# **Importing Libraries**

In [None]:
import pandas as pd
import matplotlib.pyplot as plt
import numpy as np 
import seaborn as sns

sns.set_style('whitegrid')
sns.set_palette('Set2')

import warnings
warnings.filterwarnings("ignore")

# **Loading Data**

In [None]:
train = pd.read_csv('/kaggle/input/fraud-detection/fraudTrain.csv',index_col='Unnamed: 0')
test = pd.read_csv('/kaggle/input/fraud-detection/fraudTest.csv',index_col='Unnamed: 0')

In [None]:
train.head(2)

In [None]:
train.shape

In [None]:
train.columns

In [None]:
columns_drop = ["unix_time","merchant","first","street"]
train.drop(columns = columns_drop,inplace= True)
test.drop(columns = columns_drop,inplace= True)

**Droping Certain unuseful columns**


# **EDA**

In [None]:
train.isna().sum().sum(),train.duplicated().sum()

**No null or duplicate values**

In [None]:
train.describe().T

In [None]:
train.info()

**There are a lot of categorical features! So we need to encode them**

In [None]:
#Target Distribution

donut = train["is_fraud"].value_counts().reset_index()

labels = ["Not Fraud", "Fraud"]
explode = (0, 0)

fig, ax = plt.subplots(dpi=120, figsize=(8, 4))
plt.pie(donut["count"],
        labels=donut["count"],
        autopct="%1.1f%%",
        pctdistance=0.8,
        explode=explode)

centre_circle = plt.Circle((0.0, 0.0), 0.5, fc='white')
fig = plt.gcf()
fig.gca().add_artist(centre_circle)

plt.title("Target Distribution")
plt.legend(labels, loc="center", frameon=False)
plt.show();

**Highly imbalanced classes** Because of this, Oversampling/Undersampling can be used in the model.

In [None]:
sns.kdeplot(x="amt", hue="is_fraud",data=train);

In [None]:
pct99 = train["amt"].quantile(0.99)
sns.histplot(x="amt", hue="is_fraud", bins=30,
             stat="probability", data=train[train["amt"] <= pct99],
             common_norm=False);

**the probability distribution behaves differently for each value of "is_fraud".**

In [None]:
import math
categories = train['category'].unique()

num_plots = len(categories)
num_rows = math.isqrt(num_plots)
num_cols = math.ceil(num_plots / num_rows)

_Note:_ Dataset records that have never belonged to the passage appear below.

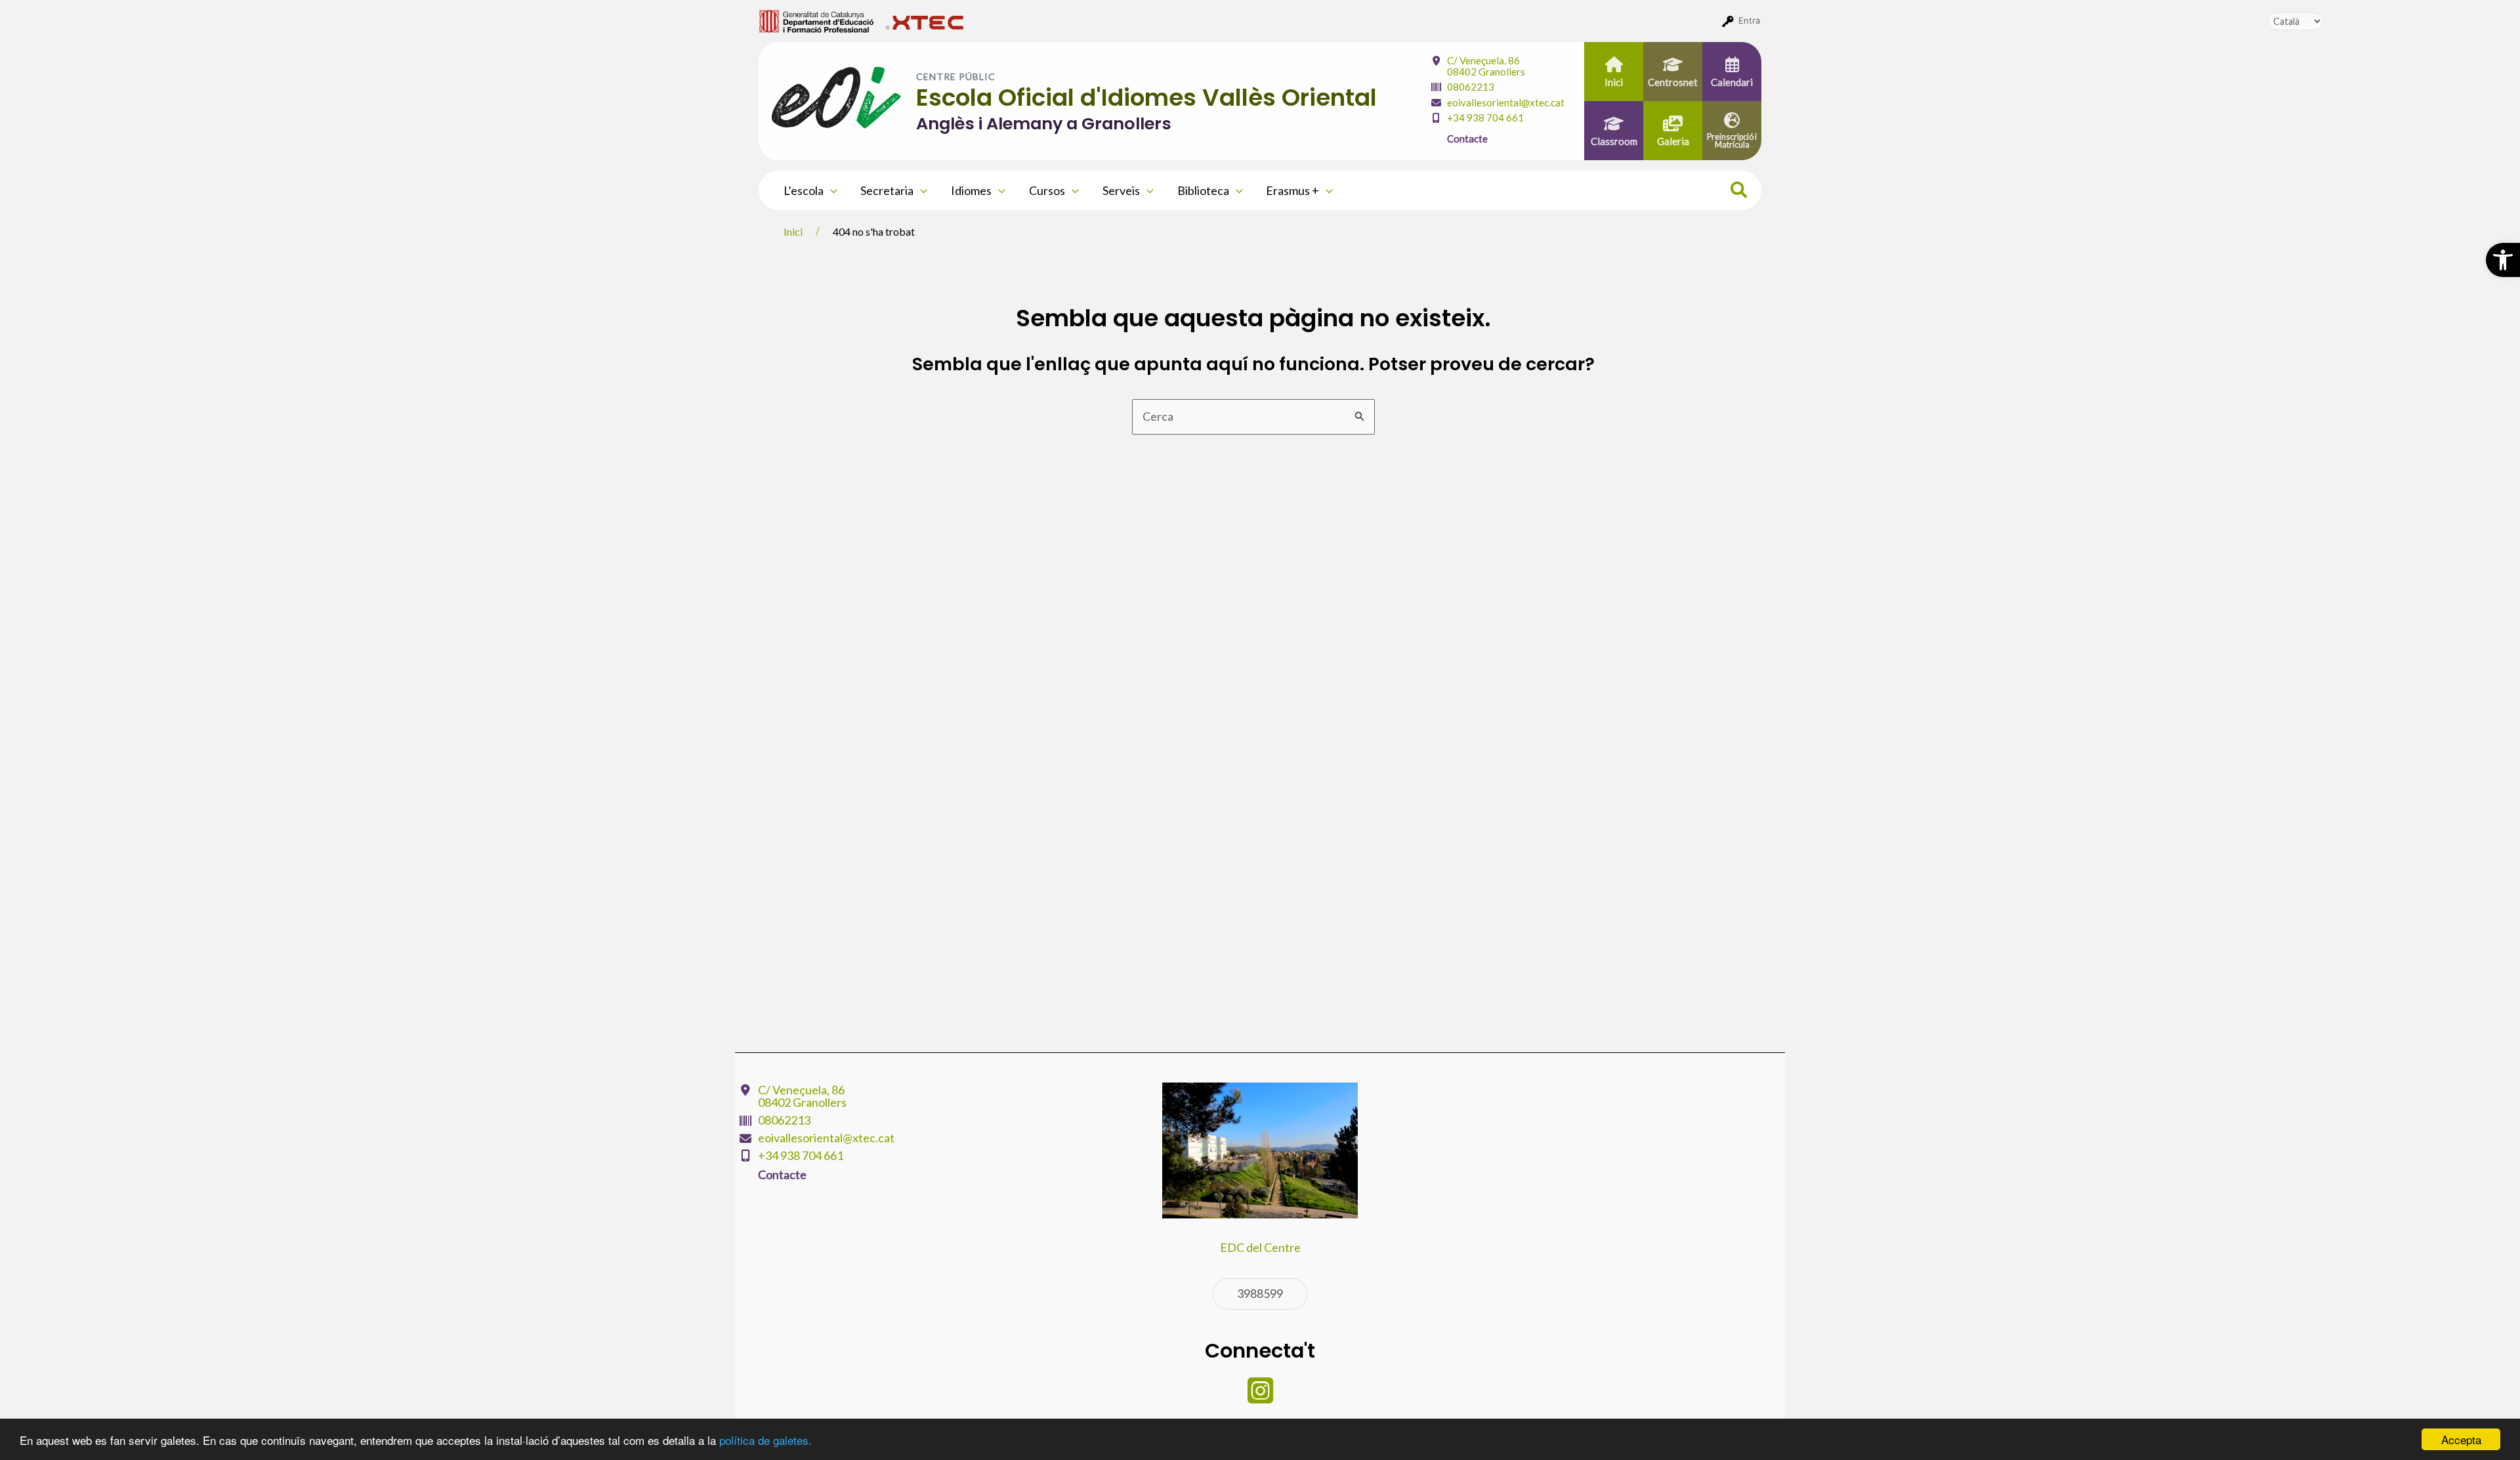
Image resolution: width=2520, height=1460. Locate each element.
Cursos (1047, 190)
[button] (2503, 260)
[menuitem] (817, 20)
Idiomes (971, 190)
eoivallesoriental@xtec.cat (1505, 102)
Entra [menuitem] (1749, 20)
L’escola (804, 190)
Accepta (2461, 1439)
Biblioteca (1203, 190)
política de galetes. (765, 1440)
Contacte (1467, 138)
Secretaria (887, 190)
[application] (830, 190)
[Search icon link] (1739, 192)
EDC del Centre (1260, 1247)
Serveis (1121, 190)
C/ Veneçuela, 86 (1486, 65)
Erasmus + (1292, 190)
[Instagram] (1260, 1396)
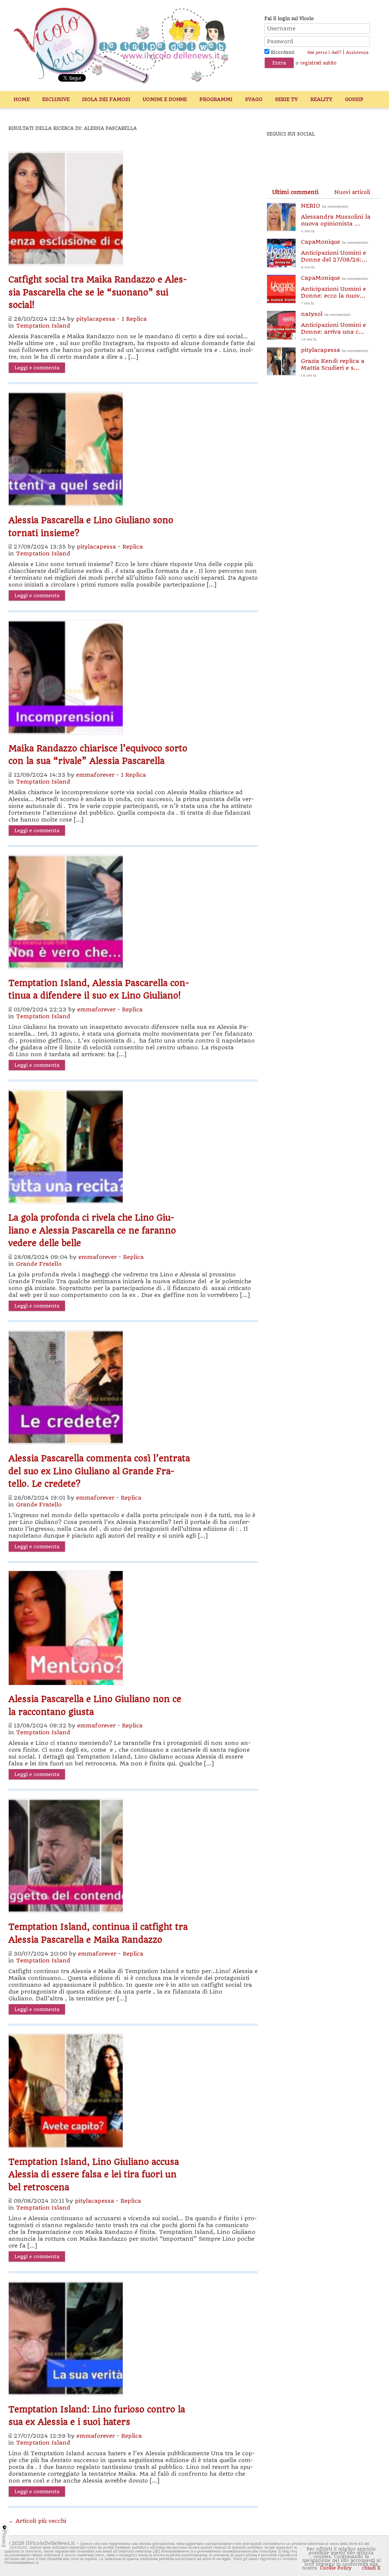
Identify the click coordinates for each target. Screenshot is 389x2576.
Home (22, 99)
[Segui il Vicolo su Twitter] (305, 154)
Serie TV (286, 99)
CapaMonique (334, 253)
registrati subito (318, 63)
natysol (333, 326)
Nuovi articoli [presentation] (352, 192)
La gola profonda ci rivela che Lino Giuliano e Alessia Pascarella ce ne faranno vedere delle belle (92, 1230)
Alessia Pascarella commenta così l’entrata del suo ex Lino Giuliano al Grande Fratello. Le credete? (99, 1471)
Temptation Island (43, 325)
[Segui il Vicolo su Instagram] (357, 154)
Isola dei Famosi (106, 99)
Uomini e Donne (165, 99)
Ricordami (281, 52)
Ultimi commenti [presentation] (295, 192)
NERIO (335, 217)
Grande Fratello (39, 1263)
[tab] (295, 192)
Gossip (354, 99)
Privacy (4, 2539)
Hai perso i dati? (324, 52)
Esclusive (56, 99)
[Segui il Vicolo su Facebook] (279, 154)
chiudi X (371, 2568)
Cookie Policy (335, 2568)
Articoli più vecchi (37, 2521)
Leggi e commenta (36, 368)
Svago (253, 99)
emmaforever (95, 774)
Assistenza (357, 52)
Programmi (215, 99)
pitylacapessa (95, 318)
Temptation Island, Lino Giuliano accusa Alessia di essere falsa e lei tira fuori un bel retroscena (93, 2174)
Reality (321, 99)
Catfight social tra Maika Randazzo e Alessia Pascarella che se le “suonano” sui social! (97, 292)
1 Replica (134, 318)
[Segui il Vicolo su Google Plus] (331, 154)
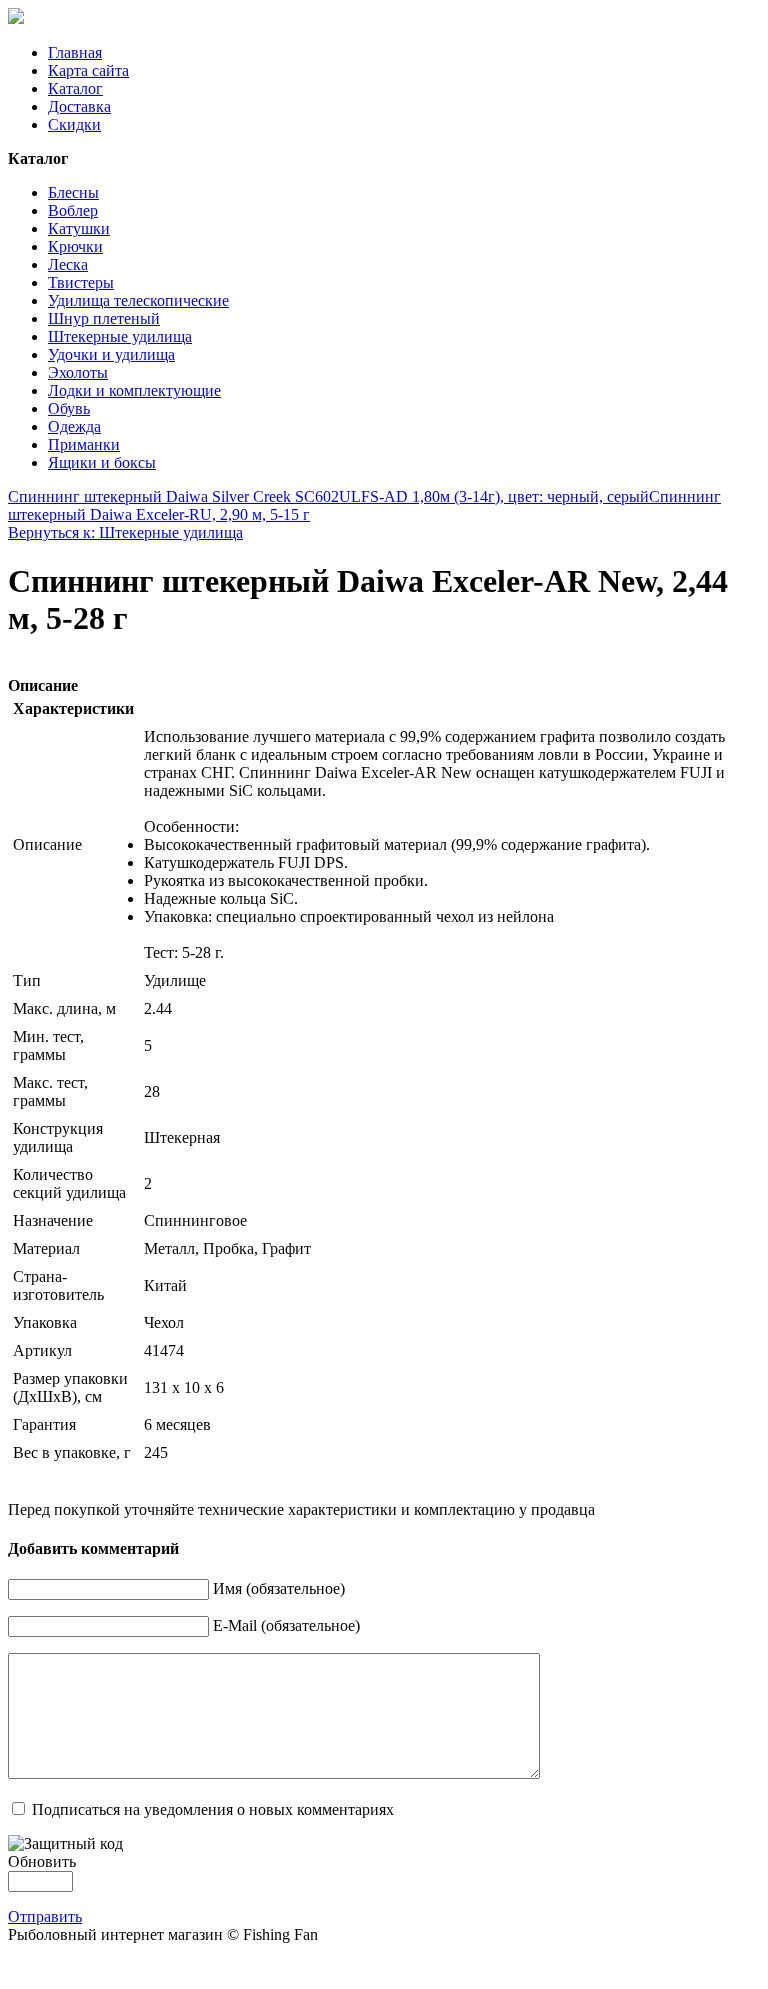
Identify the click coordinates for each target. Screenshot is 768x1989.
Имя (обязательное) (279, 1588)
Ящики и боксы (102, 462)
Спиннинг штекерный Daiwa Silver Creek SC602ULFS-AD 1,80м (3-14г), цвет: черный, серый (328, 496)
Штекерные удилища (120, 336)
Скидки (74, 124)
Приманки (84, 444)
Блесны (73, 192)
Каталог (75, 88)
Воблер (73, 210)
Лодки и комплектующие (134, 390)
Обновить (42, 1861)
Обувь (69, 408)
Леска (68, 264)
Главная (75, 52)
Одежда (74, 426)
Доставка (79, 106)
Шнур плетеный (104, 318)
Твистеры (81, 282)
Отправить (45, 1916)
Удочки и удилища (111, 354)
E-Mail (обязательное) (286, 1625)
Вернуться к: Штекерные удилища (125, 532)
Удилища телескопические (138, 300)
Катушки (79, 228)
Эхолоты (78, 372)
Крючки (75, 246)
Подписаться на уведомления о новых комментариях (213, 1809)
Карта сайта (88, 70)
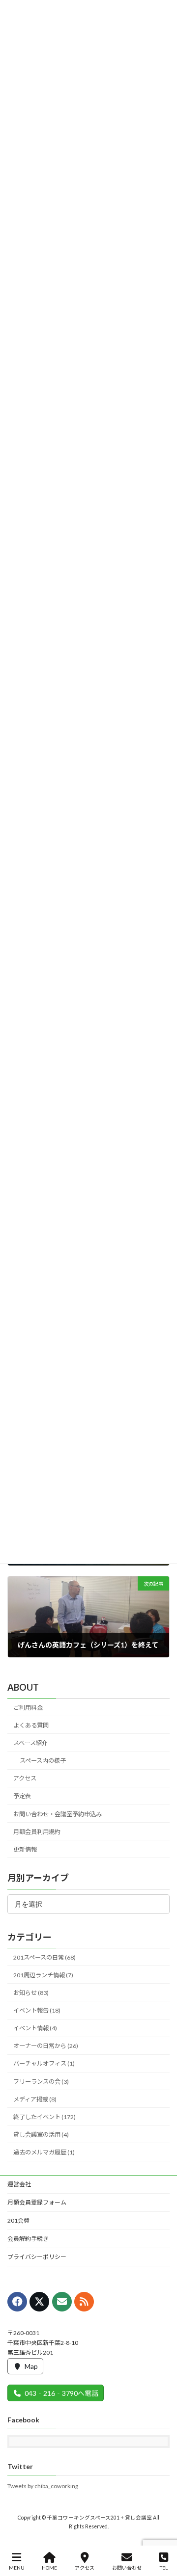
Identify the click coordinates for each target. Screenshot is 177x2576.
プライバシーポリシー (36, 2256)
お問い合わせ (127, 2568)
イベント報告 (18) (36, 2010)
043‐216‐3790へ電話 (61, 2393)
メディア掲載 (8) (35, 2099)
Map (31, 2366)
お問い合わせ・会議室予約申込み (57, 1814)
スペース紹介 (30, 1743)
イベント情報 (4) (35, 2028)
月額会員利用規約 (36, 1831)
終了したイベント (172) (44, 2117)
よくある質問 (31, 1725)
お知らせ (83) (31, 1992)
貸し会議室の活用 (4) (41, 2134)
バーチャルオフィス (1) (44, 2064)
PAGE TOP (161, 2530)
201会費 (18, 2220)
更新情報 (25, 1849)
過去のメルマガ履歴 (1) (44, 2152)
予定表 (22, 1796)
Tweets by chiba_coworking (42, 2486)
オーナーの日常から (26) (45, 2046)
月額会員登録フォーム (36, 2202)
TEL (164, 2568)
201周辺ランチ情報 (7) (43, 1975)
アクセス (24, 1778)
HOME (49, 2568)
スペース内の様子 (43, 1760)
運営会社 (19, 2184)
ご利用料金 (28, 1707)
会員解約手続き (28, 2238)
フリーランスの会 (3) (41, 2081)
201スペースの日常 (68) (44, 1957)
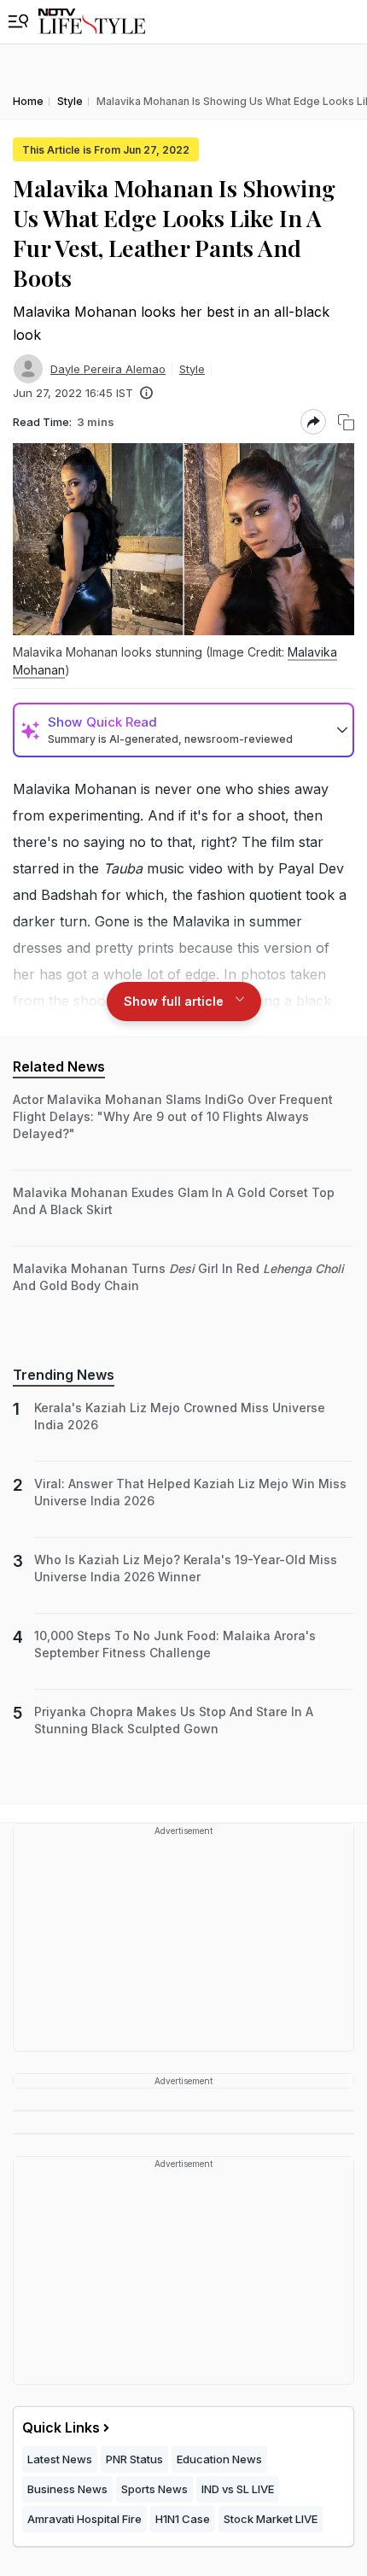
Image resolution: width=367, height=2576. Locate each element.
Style (192, 369)
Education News (219, 2459)
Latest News (59, 2459)
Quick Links (61, 2427)
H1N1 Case (182, 2519)
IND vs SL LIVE (237, 2489)
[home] (91, 22)
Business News (67, 2489)
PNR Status (134, 2459)
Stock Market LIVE (270, 2519)
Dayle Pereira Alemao (108, 369)
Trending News (63, 1374)
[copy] (346, 422)
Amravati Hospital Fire (84, 2519)
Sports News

fig, axes = plt.subplots(num_rows, num_cols, figsize=(
    5*num_cols, 5*num_rows), sharex=True)

for ax, category in zip(axes.ravel(),categories):

    data_category = train[train['category'] == category]

    sns.histplot(x='amt', data=data_category[data_category['amt'] <= pct99],
                 hue='is_fraud', stat='probability',
                 common_norm=False, bins=30, ax=ax)

    ax.set_ylabel('Percentage in Each Type')
    ax.set_xlabel('Transaction Amount in USD')
    ax.set_title(f'{category}')
    ax.legend(title='Type', labels=['Fraud', 'Not Fraud'])

plt.tight_layout()
plt.show();

**There are patterns in categories hence we must consider categories for modelling**

In [None]:
import math
lastnames = train['last'].value_counts().index[:12]

num_plots = len(lastnames)
num_rows = math.isqrt(num_plots)
num_cols = math.ceil(num_plots / num_rows)

fig, axes = plt.subplots(num_rows, num_cols, figsize=(
    5*num_cols, 5*num_rows), sharex=True)



for ax, lastname in zip(axes.ravel(),lastnames):

    data_lastname = train[train['last'] == lastname]

    sns.histplot(x='amt', data=data_lastname[data_lastname['amt'] <= pct99],
                 hue='is_fraud', stat='probability',
                 common_norm=False, bins=30, ax=ax)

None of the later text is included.